Wien. An der Bundespräsidentenwahl in Österreich haftet das Pech. Zunächst hatte die rechte FPÖ die Stichwahl im Mai angefochten, worauf der Verfassungsgerichtshof das Ergebnis für ungültig erklärte. Bei der Auszählung der Briefwahlstimmen hatte es Fehler gegeben. Jetzt ist auch die Wiederholung am 2. Oktober gefährdet. Denn: Die Behörden können das Wahlrecht der Briefwähler nicht garantieren.

Der Grund: Der Klebstoff an den Verschlussleisten der Kuverts verflüchtigt sich. Hunderte Briefe sind mittlerweile aufgetaucht. Briefwählern war dies aufgefallen. Die Briefe öffnen sich nach ein paar Tagen von allein, wodurch die Stimme ungültig wird. Innenminister Wolfgang Sobotka forscht nun nach den Ursachen und will Anfang nächster Woche bekanntgeben, ob die Wahl auf November verschoben werden muss.

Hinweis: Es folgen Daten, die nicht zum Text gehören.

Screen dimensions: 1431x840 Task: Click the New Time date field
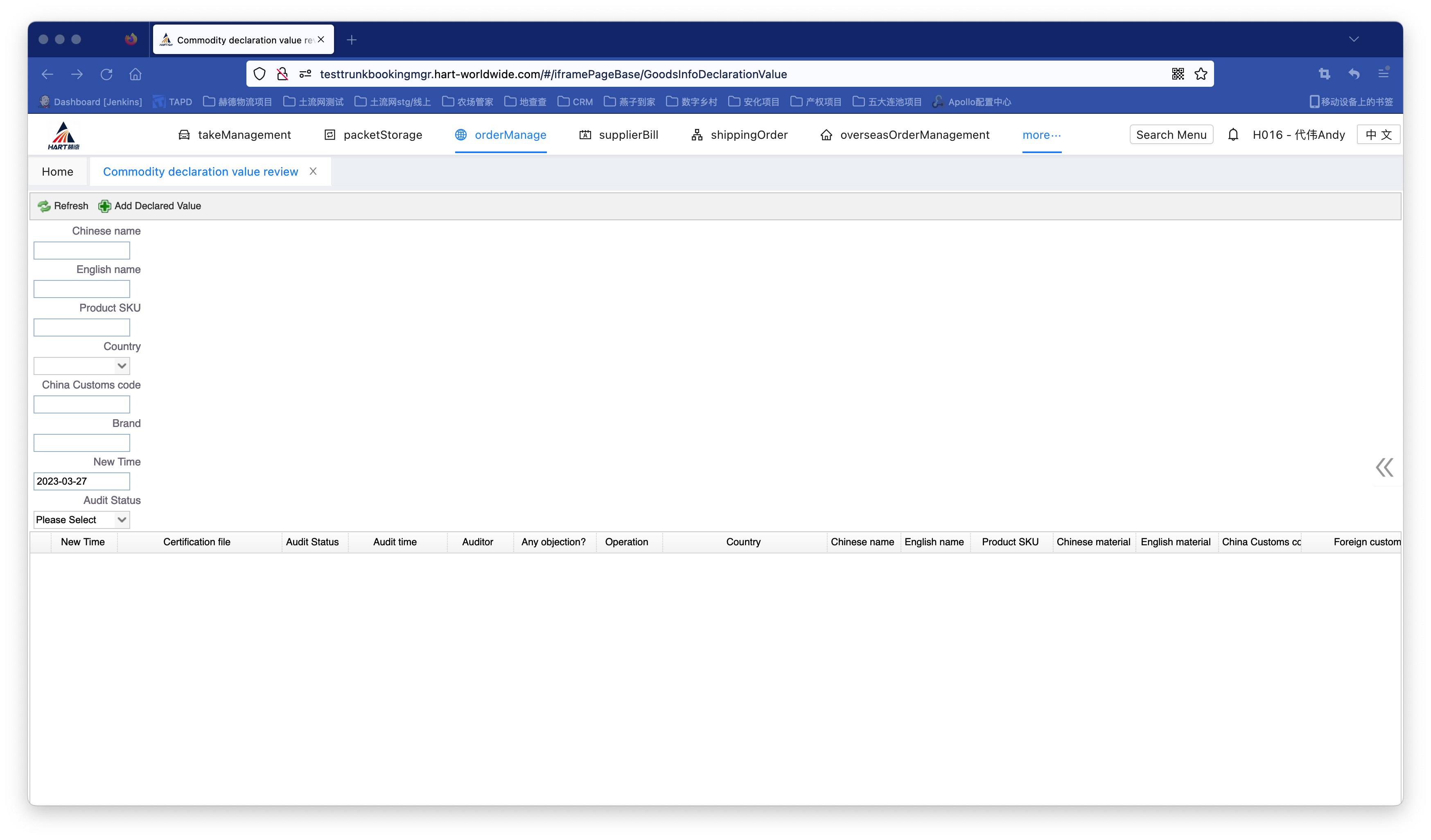[82, 481]
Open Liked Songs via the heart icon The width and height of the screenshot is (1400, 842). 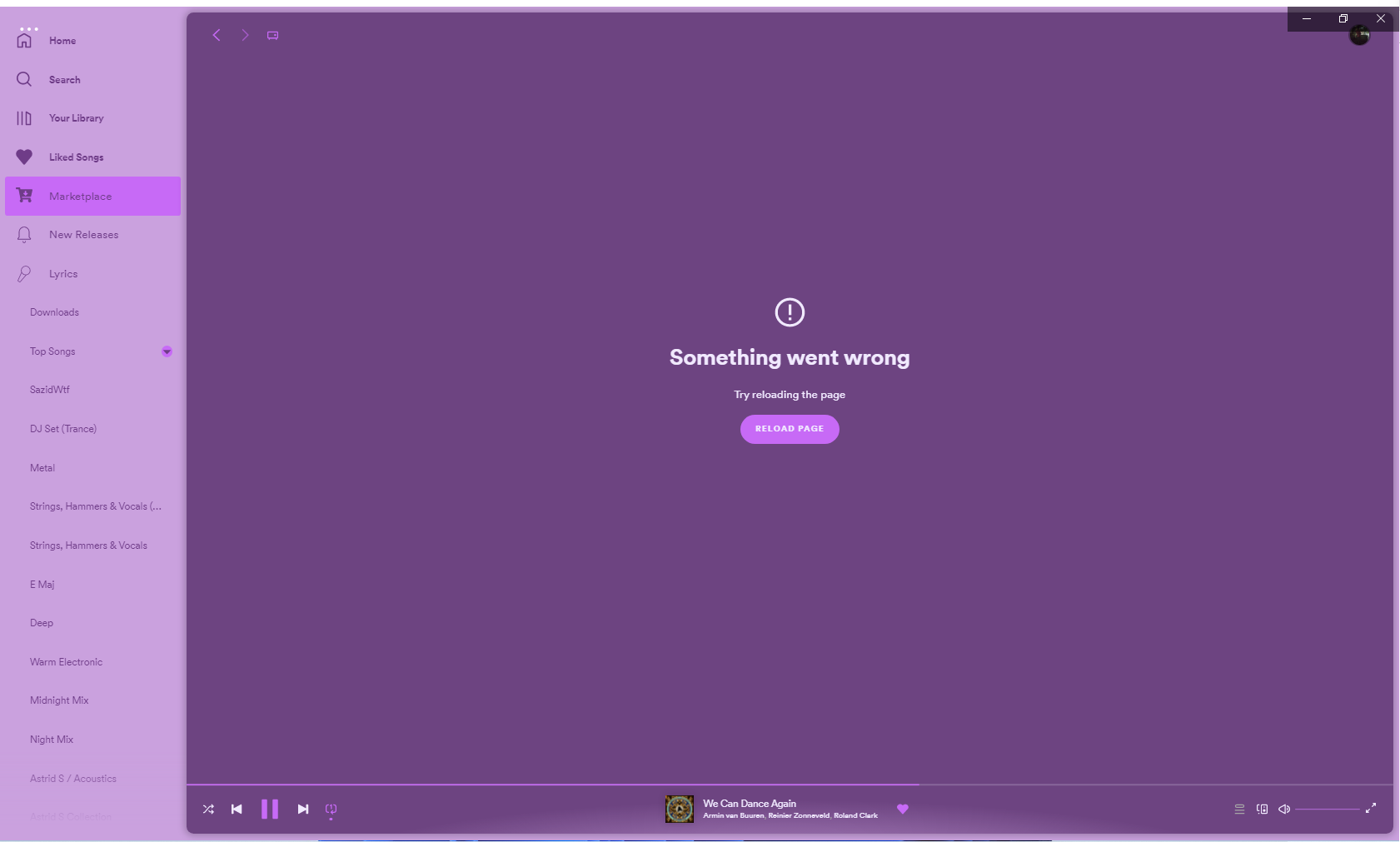[x=24, y=157]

Ein Beamter aus dem Innenministerium empfahl einer Frau, das Problem mit einem Klebestick zu lösen. Sie dürfe aber keine Spuren hinterlassen und niemandem davon erzählen. Denn eigentlich sei das ja gegen die Vorschrift. Dem Ratgeber droht nun ein Disziplinarverfahren wegen Aufforderung zu gesetzeswidriger Manipulation. Die Pechsträhne ist noch nicht zu Ende: Eine Verschiebung der Stichwahl ist bei der Präsidentenwahl im Gesetz nicht vorgesehen. Ohne Gesetzesänderung wäre eine solche Entscheidung illegal. Doch die Zeit dafür ist knapp. Für Bundeskanzler Christian Kern wäre eine Verschiebung "das letzte Mittel".